» **Action item**
Copy out every line of the records in which "dropdown" can be found.

===== Record excerpts =====

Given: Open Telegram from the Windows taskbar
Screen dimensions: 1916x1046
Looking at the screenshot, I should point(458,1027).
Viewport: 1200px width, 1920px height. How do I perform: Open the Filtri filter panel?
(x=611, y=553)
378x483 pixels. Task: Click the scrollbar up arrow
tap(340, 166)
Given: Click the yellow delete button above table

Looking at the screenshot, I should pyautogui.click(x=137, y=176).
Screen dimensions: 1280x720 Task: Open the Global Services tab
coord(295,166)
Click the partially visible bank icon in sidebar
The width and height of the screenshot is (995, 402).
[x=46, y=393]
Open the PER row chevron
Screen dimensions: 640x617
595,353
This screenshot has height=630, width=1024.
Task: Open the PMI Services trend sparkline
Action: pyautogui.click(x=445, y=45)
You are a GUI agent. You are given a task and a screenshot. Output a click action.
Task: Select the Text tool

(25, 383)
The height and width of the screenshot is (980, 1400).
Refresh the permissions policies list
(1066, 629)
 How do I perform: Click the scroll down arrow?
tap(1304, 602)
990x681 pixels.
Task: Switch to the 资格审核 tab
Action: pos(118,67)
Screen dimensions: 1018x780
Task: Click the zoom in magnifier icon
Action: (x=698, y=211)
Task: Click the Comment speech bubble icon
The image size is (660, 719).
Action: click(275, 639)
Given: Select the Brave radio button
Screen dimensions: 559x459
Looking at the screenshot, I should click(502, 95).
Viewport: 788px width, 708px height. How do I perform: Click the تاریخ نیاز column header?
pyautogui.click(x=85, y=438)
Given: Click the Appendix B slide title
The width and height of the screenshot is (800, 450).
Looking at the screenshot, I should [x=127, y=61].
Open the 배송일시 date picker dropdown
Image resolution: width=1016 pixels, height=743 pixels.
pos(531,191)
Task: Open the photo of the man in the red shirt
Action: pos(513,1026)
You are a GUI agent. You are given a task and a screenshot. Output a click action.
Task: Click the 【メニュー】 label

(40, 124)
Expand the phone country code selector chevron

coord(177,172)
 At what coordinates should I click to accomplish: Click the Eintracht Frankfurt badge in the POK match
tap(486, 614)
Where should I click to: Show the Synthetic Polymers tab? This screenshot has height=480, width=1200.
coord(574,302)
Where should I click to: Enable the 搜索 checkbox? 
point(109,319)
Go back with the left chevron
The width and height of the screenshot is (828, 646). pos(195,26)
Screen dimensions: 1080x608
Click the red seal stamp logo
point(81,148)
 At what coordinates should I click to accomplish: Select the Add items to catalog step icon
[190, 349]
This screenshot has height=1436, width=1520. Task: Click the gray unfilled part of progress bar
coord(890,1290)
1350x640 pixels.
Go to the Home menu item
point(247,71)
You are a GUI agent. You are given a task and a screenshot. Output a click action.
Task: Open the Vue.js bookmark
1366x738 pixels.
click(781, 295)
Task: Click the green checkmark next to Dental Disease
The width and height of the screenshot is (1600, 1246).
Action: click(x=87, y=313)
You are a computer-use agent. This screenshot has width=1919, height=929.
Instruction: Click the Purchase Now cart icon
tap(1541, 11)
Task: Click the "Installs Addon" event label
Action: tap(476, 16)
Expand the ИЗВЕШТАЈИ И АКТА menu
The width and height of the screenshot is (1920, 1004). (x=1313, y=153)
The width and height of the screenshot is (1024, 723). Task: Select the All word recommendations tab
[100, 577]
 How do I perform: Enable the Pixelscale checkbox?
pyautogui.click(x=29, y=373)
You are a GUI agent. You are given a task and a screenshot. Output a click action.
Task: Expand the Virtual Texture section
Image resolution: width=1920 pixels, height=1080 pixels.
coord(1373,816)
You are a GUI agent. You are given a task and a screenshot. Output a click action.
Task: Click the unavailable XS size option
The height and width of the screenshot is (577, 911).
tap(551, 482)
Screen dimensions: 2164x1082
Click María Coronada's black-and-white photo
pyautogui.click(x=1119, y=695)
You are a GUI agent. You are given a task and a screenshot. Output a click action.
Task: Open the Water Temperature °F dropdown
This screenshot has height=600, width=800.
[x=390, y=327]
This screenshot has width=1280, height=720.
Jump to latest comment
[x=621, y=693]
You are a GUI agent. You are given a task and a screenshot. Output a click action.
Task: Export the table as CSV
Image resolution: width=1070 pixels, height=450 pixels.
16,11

=====

» **Task answer**
Open the 배송일시 date picker dropdown
Task: Open the Water Temperature °F dropdown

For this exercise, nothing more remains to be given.